■ **Source passage**
********************
Meanwhile, outside of the classroom, anyone and everyone is using video to tell stories. Cell phones and computers take video, and almost all allow users to upload and showcase their work. Navigating the Internet and blogosphere has become a basic resume skill, as has mastery of certain types of editing software.

If reading is changing, then so is writing, and education in the digital age should encourage us to become fluent in the languages we use to express ourselves. Just as it was crucial for us all to learn to read and write, it should be important for students to use film effectively today. We should be taught to operate a camera and use video and audio editing software. We should learn to code so that we can run our own websites.

It is imperative that in a culture whose modes of expression are dominated by new media, people know how to use new media. It’s thanks to multimedia expression that our culture is so fast paced and that there is so much relevant and important information to take in. Daniel Rosen, producer for the multi-million view YouTube channel KurtHugoSchneider, argues, “Culturally literate people don’t relegate themselves to one medium of culture; they’re well versed in multiple forms of culture that we consume today.”

Rosen is a Tufts alum who moved to Los Angeles after graduation to work in television. Instead, he found a job with Kurt Schneider’s YouTube channel. He’s had to teach himself to use a lot of editing software and media tools, and he thinks that part of modern education should be technological. “Reading and writing aren’t like coding; they’re fundamental skills,” says Rosen. “If you’re doing anything with creative production, those skills are fundamental too. If you can read and write, you’re probably going to be a consumer of culture, but if you can code and edit, you can be a producer of culture.” And aren’t universities trying to prepare their students to be producers of culture? Shouldn’t they be?
********************
■ **Dataset**
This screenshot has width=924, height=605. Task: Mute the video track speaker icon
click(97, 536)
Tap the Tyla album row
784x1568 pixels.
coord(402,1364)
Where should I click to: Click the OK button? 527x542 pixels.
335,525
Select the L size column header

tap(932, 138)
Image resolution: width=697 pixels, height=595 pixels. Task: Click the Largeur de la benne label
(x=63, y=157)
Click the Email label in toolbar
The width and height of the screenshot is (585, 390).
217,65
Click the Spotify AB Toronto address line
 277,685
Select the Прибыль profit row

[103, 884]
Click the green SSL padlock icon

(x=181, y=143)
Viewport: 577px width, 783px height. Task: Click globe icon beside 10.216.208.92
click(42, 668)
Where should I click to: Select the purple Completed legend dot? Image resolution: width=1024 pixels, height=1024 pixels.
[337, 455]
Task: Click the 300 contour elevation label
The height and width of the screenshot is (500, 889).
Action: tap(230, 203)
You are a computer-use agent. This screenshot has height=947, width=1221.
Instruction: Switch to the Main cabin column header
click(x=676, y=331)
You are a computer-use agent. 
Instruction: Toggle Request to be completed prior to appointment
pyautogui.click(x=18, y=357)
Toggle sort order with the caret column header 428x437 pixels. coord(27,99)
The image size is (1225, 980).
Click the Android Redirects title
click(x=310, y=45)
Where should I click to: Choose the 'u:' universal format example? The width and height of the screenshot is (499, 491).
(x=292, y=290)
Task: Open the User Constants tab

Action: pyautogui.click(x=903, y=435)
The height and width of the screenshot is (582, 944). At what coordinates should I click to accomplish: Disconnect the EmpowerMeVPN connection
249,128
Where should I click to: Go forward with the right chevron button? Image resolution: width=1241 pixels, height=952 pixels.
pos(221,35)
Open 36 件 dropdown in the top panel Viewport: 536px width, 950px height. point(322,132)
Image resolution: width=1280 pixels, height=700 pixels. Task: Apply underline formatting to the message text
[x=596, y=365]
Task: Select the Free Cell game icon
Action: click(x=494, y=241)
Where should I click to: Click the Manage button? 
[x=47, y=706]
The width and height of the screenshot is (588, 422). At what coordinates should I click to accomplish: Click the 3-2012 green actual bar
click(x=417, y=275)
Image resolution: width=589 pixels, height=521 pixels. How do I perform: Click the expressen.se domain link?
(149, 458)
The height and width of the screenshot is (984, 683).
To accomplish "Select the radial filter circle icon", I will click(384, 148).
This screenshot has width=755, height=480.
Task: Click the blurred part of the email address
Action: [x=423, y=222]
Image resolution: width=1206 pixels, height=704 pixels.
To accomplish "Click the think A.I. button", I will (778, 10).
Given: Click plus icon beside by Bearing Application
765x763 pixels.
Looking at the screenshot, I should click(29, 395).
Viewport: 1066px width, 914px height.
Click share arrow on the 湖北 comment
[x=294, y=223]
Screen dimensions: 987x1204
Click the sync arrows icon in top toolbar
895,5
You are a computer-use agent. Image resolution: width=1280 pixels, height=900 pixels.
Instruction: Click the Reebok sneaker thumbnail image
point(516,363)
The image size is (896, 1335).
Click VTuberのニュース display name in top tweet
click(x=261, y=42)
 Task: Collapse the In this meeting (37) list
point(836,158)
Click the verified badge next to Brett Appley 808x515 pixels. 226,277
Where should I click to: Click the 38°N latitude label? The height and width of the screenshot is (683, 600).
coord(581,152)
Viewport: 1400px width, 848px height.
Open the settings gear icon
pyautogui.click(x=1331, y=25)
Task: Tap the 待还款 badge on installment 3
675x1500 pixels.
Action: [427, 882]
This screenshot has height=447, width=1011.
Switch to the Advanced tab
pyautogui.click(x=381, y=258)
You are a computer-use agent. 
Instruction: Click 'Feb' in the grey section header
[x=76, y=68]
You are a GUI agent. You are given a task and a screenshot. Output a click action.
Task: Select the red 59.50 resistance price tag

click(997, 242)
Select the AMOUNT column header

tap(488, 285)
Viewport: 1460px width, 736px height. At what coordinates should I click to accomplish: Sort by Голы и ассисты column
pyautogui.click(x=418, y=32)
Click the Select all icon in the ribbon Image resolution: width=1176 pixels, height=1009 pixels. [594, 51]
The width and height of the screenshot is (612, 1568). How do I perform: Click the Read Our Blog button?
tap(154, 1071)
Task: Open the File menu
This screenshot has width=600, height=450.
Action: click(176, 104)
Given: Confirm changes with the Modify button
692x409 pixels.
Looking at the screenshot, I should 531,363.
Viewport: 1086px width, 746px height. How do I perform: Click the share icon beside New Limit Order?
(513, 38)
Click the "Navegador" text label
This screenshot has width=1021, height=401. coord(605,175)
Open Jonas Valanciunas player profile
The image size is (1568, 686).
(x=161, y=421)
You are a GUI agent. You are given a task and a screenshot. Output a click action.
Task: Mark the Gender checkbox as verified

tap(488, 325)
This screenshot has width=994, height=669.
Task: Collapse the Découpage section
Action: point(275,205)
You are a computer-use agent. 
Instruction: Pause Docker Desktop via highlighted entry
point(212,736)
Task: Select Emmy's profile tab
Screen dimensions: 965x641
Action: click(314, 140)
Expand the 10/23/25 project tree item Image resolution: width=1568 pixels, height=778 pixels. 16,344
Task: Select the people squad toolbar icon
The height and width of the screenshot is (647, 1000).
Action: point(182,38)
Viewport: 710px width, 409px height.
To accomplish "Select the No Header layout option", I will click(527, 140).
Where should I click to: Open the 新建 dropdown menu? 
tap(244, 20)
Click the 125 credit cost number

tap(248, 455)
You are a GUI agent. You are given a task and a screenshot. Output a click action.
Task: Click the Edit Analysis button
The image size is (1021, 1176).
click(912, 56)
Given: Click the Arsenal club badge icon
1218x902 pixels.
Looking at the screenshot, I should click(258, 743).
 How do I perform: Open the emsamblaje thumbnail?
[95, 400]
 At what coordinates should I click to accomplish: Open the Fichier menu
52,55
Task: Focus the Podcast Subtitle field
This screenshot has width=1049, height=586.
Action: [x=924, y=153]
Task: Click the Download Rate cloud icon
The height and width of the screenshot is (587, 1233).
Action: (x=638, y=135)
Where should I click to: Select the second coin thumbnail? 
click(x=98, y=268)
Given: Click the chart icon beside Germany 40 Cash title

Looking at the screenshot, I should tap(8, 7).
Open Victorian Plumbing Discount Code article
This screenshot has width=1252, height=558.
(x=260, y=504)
********************
■ **Exercises**
1. In the passage on new media literacy, what city did Rosen move to after graduation?
2. Reproduce the passage on new media literacy, everything from "Rosen is a Tufts" down to "Shouldn’t they be?".
3. Explain why, according to the passage on new media literacy, people should be taught to code.

■ **Results**
1. Los Angeles.

2.
Rosen is a Tufts alum who moved to Los Angeles after graduation to work in television. Instead, he found a job with Kurt Schneider’s YouTube channel. He’s had to teach himself to use a lot of editing software and media tools, and he thinks that part of modern education should be technological. “Reading and writing aren’t like coding; they’re fundamental skills,” says Rosen. “If you’re doing anything with creative production, those skills are fundamental too. If you can read and write, you’re probably going to be a consumer of culture, but if you can code and edit, you can be a producer of culture.” And aren’t universities trying to prepare their students to be producers of culture? Shouldn’t they be?

3. People should learn to code so that they can run their own websites.